Objective  To explore effects of Jerusalem artichoke polysaccharide (JAP) on morphology and function of islet cells of type II diabetes rats and the mechanism of the effects.

  Methods  Type 2 diabetes mellitus (T2DM) rat model was established by feeding the Wistar rats with high-fat feeds combined with the administration of small dose of streptozotocin (STZ); the rats with routine feeds were used as a normal control group. Then the T2DM model rats were randomly assigned into a positive control group administered with dimethyldiguanide, three JAP groups administered with JAP at the dosages of 20, 40, and 80 mg·kg^–1, and a model group treated with double distilled water; all the administrations were performed via gavage once a day continuously for 8 weeks. Fasting plasma glucose (FPG) and fasting insulin level (FINS) of all the rats were measured at the end of the treatments. The morphologic changes of pancreatic tissue was observed with hematoxylin-eosin staining and the expression of insulin of pancreas cells of the rats was detected with immunohistochemical method.

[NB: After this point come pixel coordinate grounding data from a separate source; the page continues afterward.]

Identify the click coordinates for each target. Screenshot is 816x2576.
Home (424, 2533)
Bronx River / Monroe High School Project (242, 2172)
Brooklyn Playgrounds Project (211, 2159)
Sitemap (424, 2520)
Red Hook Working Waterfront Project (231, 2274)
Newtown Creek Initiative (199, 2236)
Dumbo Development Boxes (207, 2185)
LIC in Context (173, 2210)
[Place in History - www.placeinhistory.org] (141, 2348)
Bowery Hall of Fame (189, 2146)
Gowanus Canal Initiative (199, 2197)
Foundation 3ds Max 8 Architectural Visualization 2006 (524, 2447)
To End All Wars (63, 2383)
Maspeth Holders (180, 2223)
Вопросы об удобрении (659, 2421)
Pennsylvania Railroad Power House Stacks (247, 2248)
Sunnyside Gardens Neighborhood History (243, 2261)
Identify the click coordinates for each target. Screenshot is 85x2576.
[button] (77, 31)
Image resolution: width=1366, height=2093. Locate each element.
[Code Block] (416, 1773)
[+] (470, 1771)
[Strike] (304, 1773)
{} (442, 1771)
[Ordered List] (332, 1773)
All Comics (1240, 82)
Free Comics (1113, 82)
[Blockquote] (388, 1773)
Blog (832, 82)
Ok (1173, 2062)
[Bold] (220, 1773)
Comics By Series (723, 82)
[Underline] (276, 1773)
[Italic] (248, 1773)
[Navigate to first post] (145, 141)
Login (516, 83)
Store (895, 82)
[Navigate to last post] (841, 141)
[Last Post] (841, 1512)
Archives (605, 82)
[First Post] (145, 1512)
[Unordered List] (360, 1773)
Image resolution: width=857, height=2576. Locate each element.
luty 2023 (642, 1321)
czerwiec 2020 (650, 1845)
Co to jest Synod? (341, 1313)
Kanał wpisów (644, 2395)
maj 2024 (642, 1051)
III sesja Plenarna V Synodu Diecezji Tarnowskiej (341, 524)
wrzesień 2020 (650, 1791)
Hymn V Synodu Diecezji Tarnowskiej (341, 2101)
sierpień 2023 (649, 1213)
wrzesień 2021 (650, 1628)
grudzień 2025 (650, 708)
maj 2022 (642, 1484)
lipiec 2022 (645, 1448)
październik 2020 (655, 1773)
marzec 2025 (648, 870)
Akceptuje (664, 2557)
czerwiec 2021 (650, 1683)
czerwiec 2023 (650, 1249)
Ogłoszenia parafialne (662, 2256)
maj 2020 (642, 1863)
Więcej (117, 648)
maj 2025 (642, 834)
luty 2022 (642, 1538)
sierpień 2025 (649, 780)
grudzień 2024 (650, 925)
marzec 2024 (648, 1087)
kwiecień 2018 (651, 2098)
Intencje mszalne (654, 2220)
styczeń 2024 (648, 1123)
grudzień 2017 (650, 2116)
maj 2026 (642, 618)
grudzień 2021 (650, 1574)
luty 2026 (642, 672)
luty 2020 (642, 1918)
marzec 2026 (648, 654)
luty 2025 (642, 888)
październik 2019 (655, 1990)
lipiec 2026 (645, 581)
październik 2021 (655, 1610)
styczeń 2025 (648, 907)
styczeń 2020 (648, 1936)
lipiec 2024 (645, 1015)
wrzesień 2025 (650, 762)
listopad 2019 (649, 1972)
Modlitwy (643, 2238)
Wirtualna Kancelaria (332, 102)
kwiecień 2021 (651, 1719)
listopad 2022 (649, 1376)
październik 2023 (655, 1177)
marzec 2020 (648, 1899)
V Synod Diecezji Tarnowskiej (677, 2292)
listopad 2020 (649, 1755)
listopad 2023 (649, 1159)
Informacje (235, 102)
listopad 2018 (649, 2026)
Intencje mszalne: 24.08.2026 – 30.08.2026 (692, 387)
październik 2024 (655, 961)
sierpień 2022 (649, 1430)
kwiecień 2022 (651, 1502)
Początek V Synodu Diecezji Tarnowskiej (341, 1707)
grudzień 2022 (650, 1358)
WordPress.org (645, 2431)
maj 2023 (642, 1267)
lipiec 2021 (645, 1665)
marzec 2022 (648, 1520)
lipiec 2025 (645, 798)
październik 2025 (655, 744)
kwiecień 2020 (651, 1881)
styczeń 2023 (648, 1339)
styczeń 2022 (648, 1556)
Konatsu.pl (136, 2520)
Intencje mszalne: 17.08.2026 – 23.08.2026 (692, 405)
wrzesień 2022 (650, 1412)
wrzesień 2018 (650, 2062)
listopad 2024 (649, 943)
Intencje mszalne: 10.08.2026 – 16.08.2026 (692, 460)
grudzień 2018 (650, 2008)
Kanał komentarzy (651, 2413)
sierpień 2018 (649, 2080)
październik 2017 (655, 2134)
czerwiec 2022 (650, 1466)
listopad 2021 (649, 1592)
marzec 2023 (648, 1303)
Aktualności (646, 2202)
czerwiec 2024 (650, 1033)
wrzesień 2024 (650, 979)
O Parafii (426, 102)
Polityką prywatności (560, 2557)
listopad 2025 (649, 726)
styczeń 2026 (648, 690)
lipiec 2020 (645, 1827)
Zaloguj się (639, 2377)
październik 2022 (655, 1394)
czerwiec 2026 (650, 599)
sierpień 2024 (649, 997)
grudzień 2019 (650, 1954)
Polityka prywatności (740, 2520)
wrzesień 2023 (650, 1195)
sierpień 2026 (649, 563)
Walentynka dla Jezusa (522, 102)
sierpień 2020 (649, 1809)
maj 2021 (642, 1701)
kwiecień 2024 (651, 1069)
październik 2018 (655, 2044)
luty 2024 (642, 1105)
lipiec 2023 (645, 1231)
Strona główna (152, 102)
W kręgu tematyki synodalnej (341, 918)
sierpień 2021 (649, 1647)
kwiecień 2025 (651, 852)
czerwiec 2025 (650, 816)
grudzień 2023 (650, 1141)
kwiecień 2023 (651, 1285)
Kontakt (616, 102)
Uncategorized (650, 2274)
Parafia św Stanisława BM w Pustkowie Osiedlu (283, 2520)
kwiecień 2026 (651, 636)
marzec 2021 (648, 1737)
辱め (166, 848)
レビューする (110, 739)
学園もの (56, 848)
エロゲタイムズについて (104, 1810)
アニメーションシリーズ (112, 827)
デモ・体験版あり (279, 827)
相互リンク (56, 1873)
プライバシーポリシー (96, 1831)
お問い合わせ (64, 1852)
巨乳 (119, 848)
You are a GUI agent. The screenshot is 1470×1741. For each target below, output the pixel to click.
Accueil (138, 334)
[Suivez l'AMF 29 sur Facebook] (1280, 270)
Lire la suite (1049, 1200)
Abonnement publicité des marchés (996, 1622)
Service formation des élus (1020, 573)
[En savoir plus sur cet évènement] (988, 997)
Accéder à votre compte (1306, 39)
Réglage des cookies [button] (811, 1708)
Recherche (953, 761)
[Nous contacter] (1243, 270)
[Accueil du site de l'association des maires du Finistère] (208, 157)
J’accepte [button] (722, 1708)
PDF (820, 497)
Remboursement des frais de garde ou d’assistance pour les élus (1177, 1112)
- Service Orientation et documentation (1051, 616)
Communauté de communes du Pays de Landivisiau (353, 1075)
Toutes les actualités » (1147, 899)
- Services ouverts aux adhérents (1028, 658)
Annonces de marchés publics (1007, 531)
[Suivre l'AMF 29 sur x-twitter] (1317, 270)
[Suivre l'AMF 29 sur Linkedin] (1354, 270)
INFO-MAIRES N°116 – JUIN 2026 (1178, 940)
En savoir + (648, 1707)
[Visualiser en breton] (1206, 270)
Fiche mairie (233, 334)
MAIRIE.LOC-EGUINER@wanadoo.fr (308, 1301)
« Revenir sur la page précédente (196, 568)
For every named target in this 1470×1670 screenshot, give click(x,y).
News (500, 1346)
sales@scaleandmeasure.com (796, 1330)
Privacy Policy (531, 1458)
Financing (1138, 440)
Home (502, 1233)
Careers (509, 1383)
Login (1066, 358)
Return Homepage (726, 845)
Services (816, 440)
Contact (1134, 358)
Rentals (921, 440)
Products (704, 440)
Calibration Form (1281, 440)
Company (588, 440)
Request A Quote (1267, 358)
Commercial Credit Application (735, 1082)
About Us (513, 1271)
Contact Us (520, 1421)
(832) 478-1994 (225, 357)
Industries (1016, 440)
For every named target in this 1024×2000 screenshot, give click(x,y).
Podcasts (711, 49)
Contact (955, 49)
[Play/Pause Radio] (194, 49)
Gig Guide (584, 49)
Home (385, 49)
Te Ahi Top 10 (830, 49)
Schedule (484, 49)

  Results  Compared with those of the normal control rats, the FPG of model rats (18.24 ± 1.32 mmol/L) was significantly increased but the FINS (14.89 ± 1.76 ng/mL) was decreased significantly (both P < 0.05). Compared with those of the model rats, the FPG was significantly decreased to 10.77 ± 0.12 mmol/L and 8.56 ± 1.45 mmol/L for the rats treated with 40 and 80 mg·kg^–1 JAP (both P < 0.05); while the FINS was significantly increased to16.46 ± 1.88 ng·ml^–1 for the rats treated with 80 mg·kg^–1 JAP (P < 0.05). Alleviated pathological changes and increased insulin expression were observed in the pancreatic tissues of the rats treated with JAP.

  Conclusion  JAP has hypoglycemic effect through reducing insulin resistance, alleviating damage of islet β cells, and increasing the expression of insulin in rats with type type 2 diabetes mellitus.